Surface activation by electron scavenger metal nanorod adsorption on TiH2, TiC, TiN, and Ti2O3

Abstract

Metal/oxide support perimeter sites are known to provide unique properties because the nearby metal changes the local environment on the support surface. In particular, the electron scavenger effect reduces the energy necessary for surface anion desorption, and thereby contributes to activation of the (reverse) Mars–van Krevelen mechanism. This study investigated the possibility of such activation in hydrides, carbides, nitrides, and sulfides. The work functions (WFs) of known hydrides, carbides, nitrides, oxides, and sulfides with group 3, 4, or 5 cations (Sc, Y, La, Ti, Zr, Hf, V, Nb, and Ta) were calculated.
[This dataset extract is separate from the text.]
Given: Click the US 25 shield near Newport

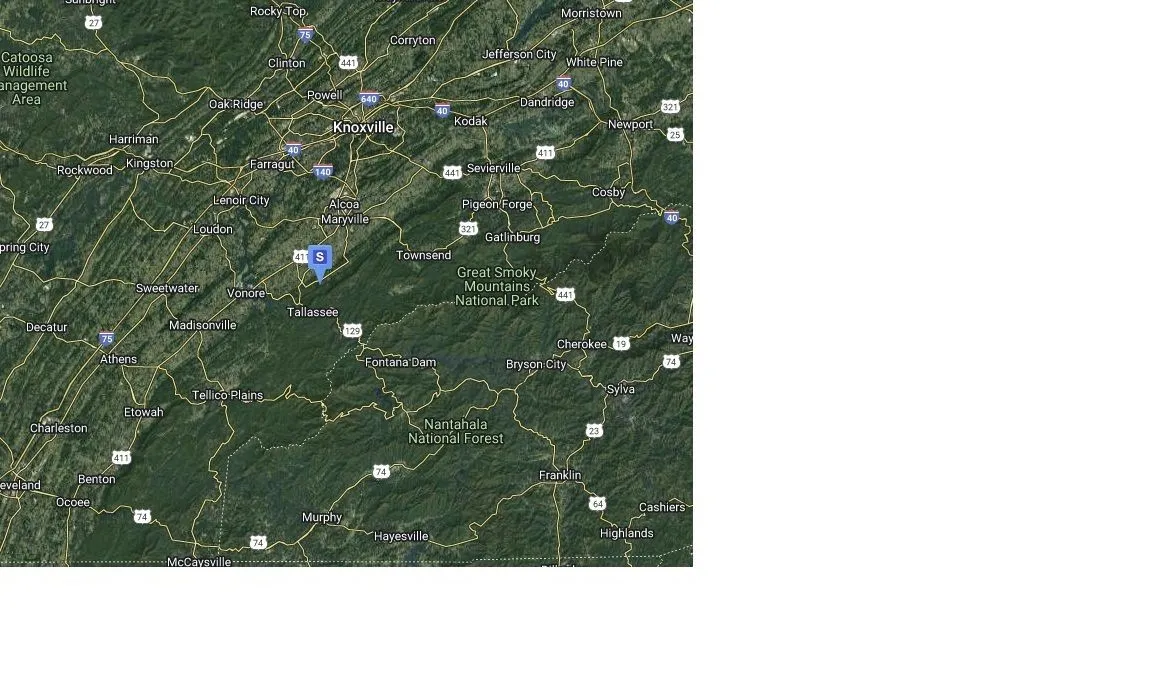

The WFs of most hydrides, carbides, and nitrides are smaller than the WF of Ag, implying that the electron scavenger effect may occur when late transition metal nanoparticles are adsorbed on the surface. The WF of oxides and sulfides decreases when reduced. The surface anion vacancy formation energy correlates well with the bulk formation energy in carbides and nitrides, while almost no correlation is found in hydrides because of the small range of surface hydrogen vacancy formation energy values. The electron scavenger effect is explicitly observed in nanorods adsorbed on TiH₂ and Ti₂O₃; the surface vacancy formation energy decreases at anion sites near the nanorod, and charge transfer to the nanorod happens when an anion is removed at such sites. Activation of hydrides, carbides, and nitrides by nanorod adsorption and screening support materials through WF calculation are expected to open up a new category of supported catalysts.